The New Testament Church of God in the Wood Green area of North London hosted the funerals of both Andrew Tavish and Edwina Wells, Andrew’s in the late morning and Edwina’s just an hour or so after. They were work friends, not a lot more, but their brutal murders in the woods of Dorrington had brought them closer together in death than either of them ever imagined they’d be.
Steel watched from the middle of the church as Edwina’s sister gave a passionate and humorous, tear-splashed speech about her older sister and best friend. Steel’s gut ached with bitter pain, not the sting from the bite wounds but the angry pang of knowing that these deaths were to be forever shrouded in lies. The morning papers had all told the same story, the one reported by the Met and the local authorities in Tewkesbury.
The two investigators were killed by drug runners, possibly Turkish. It was an arrest gone bad, a tragedy in the line of duty that had taken place in the woods a mile south of the closest home. There was no mention of Dorrington.
There was no reference to Gordon Thompson or of Harris or Dorman. All three of them had been airbrushed away in the cold morning Tewkesbury air. Steel pounded the desktops of Darling and the others, but this was to be the official story. It was from higher up than Major Darling could reach. With his mind, as well as Steel’s, still bent on seeing Heaton swing for this whole sad wrinkle of sanity, Darling wanted Heaton and whoever it was Heaton was trotting and plotting with to think that they had indeed dotted all of their i’s and crossed all of their t’s.
Steel needed to believe in someone, and she did in fact trust in Darling, so in the end she went along with the cocked-up story. She sat there now in the bosom of an aching extended family as they wailed and moaned, sneezed and sniffled over the tragic loss of sweet, sweet Edwina Wells. Steel didn’t have a tear to shed; her mind was too busy with dark thoughts of revenge and retribution.
* * *
SHE TOOK THE Piccadilly line, reasonably quiet on a Sunday afternoon, from Wood Green down to Russell Square, which was walking distance to her parents’ flat in Bloomsbury. Several of the passengers were reading the morning papers with cover stories on Georgia and what was universally now seen as her inevitable rise to the prime minister’s office. Lassiter had all but made official his inability or desire to return to office when he healed from the bombing, which had occurred two weeks earlier. The world was ready to move on, Steel thought. The Downing Street bombing was just another media story now—an unsolved riddle, a nagging ache that the public inherently knew would be solved eventually—but the anger and the fear had somewhat subsided, and what had been just a few days earlier on a high flame on a front burner was now replaced with the taunting question of what normal would be like, what face tomorrow would flash. According to all of the papers staring across at her, it was the face of Georgia Turnbull.
She wanted to call Georgia so badly. She wanted so deeply to soothe Georgia’s nerves and, even more, wanted to tenderly kiss away her doubts.

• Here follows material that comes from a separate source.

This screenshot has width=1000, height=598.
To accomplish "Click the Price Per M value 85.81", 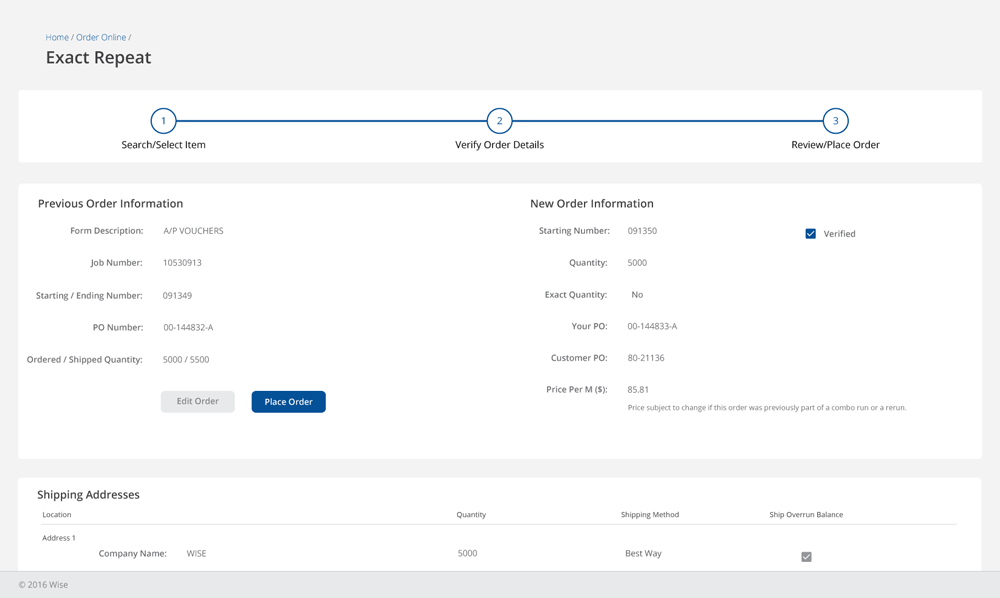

Then, as Russell Square became the next stop, another thought flashed across the young inspector’s mind, a thought that had been there before, one that she hadn’t wanted to pick up and place, a puzzle piece that she wasn’t ready to find a hole to snap into. What if Georgia was involved? Someone was, someone very high up. To have made the connections, managed the coercions that were enlisted in dressing over and stitching up the murders of Wells and Tavish, someone had to have powerful strings available for Heaton to pull. Who stood the most to garner from all this? Who could have had the inside track it would have taken to place a bomb to set off a conspiracy from this high up? Who had profited the most from Roland Lassiter’s fall? The answer was clear: the woman on the cover of the Sunday magazine, the heir apparent.

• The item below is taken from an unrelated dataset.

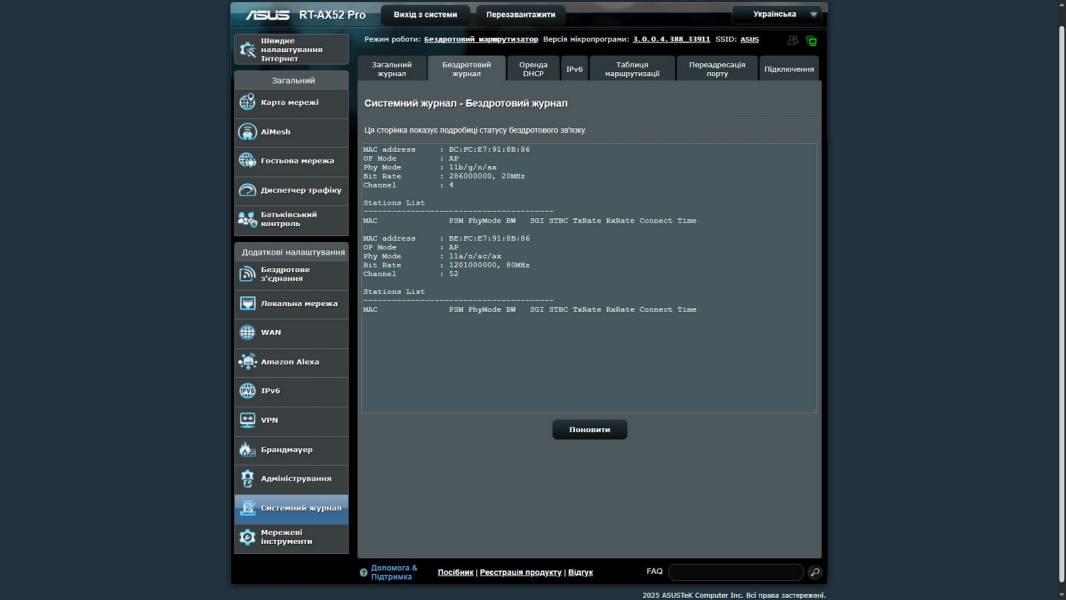Open the Network Map (Карта мережі) icon
The height and width of the screenshot is (600, 1066).
[x=247, y=102]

Steel slowly picked the puzzle piece up in her mind. She tried not to remember how sweet and cool Georgia’s breath felt wrapped inside of a soft quick kiss as she twirled the notion around in her mind. When the Tube came to a stop at Russell Square, she sat there numb as passengers hobbled off and new ones shuffled in. The only two things that didn’t move were the photo of Georgia Turnbull and Steel herself.

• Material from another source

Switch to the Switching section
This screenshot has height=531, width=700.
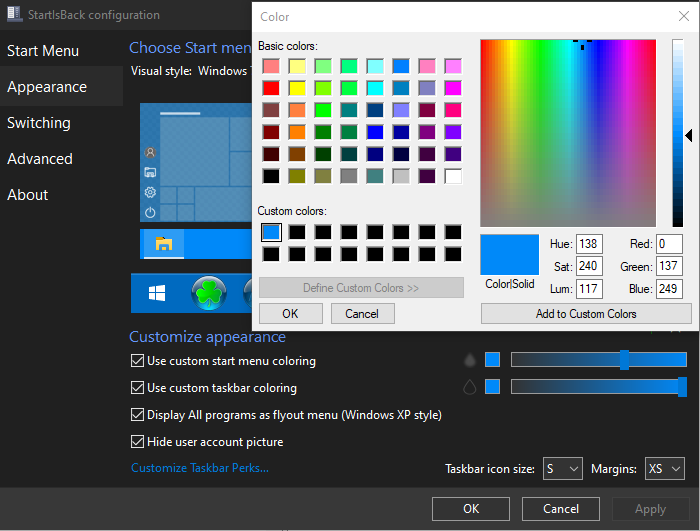pos(39,123)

She stayed frozen into place as the train left the station, replacing it with a sea of blackness and rail clatter. The final piece fit perfectly on all sides. All the little puzzle-type knobs and bobbles slipped into the adjoining space with ease. It was a flawless landing, a perfect placement. How could she not have seen this before? She’d been blinded by infatuation. That was the only excuse. All of her powers, all of her talent, all of her instincts had been easily felled by a simple schoolgirl’s crush.
Heaton had had inside help at Number 10 and, like everything else Sir David had in his life, it was the best there was to have. His partner in all of this would be the new prime minister. You couldn’t do any better than that. Numb and slapped senseless with an obvious truth, breathlessly taken with a sharp reality, Steel didn’t move as much as a muscle until the Tube finally pulled into Holborn, where she disembarked and headed home in her very own self-contained fog.